OWEN SMITH

Features Editor

A child is sat down on a hospital bed in Mungeli, a town in northeastern India. He’s being treated for a snakebite, and the room is filled with other patients, some connected to defibrillators.  As the child is being tended to, one of the defibrillators goes down, putting a man’s life in jeopardy. A nurse grabs Maria Taylor ’19, hands her a bag and instructs her to begin pumping oxygen manually until a technician can fix the machine. This was her first night at the Mungeli Christian Hospital in Mungeli, Chhattisgarh, India.

“I don’t think I can ever forget my first shift there,” Taylor said. “Almost anyone could’ve done that job with ease, the idea that I was breathing for this man was a powerful thought for me. It gave me something palpable to hold onto as I continue to study to go to medical school.”

Taylor went to Mungeli for the summer along with five other Denison students over the summer to work at the hospital. The internship is a pilot program set up by the Knowlton Center for Career Exploration, which provided a stipend for the six students studying there. Those students were Archit Agarwal ’17, Naomi Barker ‘17, Jane Higley ‘18, Liz VanNess ‘17 and Ceginna Shi ’18. The hospital is almost an hour from the nearest city, making it a more utilitarian-style hospital than some of the more advanced ones found in the big cities.

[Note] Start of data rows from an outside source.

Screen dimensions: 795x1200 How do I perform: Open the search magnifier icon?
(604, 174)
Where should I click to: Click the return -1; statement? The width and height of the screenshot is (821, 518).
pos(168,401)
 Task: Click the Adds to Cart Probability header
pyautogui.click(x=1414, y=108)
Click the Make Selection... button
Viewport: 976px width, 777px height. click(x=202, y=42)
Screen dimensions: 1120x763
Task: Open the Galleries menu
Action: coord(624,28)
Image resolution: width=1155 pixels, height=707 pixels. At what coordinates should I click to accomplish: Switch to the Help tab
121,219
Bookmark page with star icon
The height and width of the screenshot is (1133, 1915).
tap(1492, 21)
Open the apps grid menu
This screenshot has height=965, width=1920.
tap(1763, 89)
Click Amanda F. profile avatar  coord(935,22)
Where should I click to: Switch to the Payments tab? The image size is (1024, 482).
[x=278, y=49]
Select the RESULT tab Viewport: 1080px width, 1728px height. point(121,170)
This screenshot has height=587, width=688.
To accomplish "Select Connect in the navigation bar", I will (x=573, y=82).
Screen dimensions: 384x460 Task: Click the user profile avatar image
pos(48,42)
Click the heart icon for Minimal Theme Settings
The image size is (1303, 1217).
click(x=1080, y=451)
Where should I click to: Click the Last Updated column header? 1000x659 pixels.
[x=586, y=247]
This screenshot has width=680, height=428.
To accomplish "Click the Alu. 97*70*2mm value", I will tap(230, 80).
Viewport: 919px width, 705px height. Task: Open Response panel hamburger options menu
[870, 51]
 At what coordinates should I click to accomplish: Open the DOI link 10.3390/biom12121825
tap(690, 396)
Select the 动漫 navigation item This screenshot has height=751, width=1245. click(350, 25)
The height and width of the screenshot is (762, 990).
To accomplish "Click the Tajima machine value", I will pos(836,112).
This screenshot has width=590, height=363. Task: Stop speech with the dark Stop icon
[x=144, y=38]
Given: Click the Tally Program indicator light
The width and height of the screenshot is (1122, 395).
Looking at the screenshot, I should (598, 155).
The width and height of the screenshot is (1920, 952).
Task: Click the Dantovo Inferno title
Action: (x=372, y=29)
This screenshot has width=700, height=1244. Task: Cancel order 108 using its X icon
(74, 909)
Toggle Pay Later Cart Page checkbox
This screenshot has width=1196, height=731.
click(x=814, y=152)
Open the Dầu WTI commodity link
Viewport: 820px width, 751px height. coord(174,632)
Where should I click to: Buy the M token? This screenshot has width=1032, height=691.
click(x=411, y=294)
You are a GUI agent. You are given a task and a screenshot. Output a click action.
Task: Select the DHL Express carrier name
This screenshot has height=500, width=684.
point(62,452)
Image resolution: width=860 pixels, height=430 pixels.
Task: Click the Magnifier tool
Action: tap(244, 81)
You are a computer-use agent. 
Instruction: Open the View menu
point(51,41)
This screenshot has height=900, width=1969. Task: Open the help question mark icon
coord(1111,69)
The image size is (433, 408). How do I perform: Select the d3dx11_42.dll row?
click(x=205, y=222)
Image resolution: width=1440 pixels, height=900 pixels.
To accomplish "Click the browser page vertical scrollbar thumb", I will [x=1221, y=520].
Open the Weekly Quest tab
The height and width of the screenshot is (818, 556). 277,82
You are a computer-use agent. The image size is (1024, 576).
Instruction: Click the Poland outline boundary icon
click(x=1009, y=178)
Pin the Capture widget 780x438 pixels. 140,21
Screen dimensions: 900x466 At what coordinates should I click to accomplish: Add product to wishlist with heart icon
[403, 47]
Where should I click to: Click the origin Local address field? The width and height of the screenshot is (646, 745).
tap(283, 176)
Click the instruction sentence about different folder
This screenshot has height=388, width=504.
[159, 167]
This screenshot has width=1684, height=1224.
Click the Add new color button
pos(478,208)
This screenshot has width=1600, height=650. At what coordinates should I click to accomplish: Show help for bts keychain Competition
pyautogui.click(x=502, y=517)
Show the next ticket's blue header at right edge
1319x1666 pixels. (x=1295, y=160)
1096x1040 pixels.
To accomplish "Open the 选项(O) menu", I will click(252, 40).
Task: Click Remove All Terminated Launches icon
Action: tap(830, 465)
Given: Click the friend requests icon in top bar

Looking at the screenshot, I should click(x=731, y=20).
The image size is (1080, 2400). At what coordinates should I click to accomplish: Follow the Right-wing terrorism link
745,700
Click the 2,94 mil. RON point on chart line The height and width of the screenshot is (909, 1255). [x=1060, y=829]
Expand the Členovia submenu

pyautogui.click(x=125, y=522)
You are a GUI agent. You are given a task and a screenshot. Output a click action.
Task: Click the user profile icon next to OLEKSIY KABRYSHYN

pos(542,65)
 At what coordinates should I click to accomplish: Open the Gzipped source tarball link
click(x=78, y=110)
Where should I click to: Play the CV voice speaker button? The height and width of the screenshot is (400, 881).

Agarwal, the only student originally from India, still found the experience eye opening and unique.

“This hospital is built to be cost efficient while providing cheap healthcare,” Agarwal said, who worked with issues in public health. His responsibilities included creating a body mass index dataset for 650 students at the school, a handwashing workshop, and making registration more effective for patients. One survey he and Naomi Barker administered about a mobile health clinic may be utilized in the hospital and they might be published in a scholarly article.

The students worked with women often, and Taylor found that work to be the most rewarding.

“There are too many women in all countries who don’t get proper medical care,” said Taylor, whose duties included screening for cervical cancer and helping with cesarian sections. The Mungeli Christian Hospital is one of the only hospitals in the region that offers cesarian sections. “I want to be a doctor who can not only work to give women the basic medical care they need but also the care they need to feel comfortable and well informed about their body.”

Agarwal hopes to work with development, policy and public health after he graduates. Working at a rural hospital in India showed him the strides required for a rural area in a rapidly developing nation to become as effective as the ones in fully developed nations.

“The hospital is one of the only sources of healthcare for almost 700,000 people living in over 180 villages,” Agarwal said. “There was little investment in overall beautification, but seeing the hospital and the work it did was very meaningful.”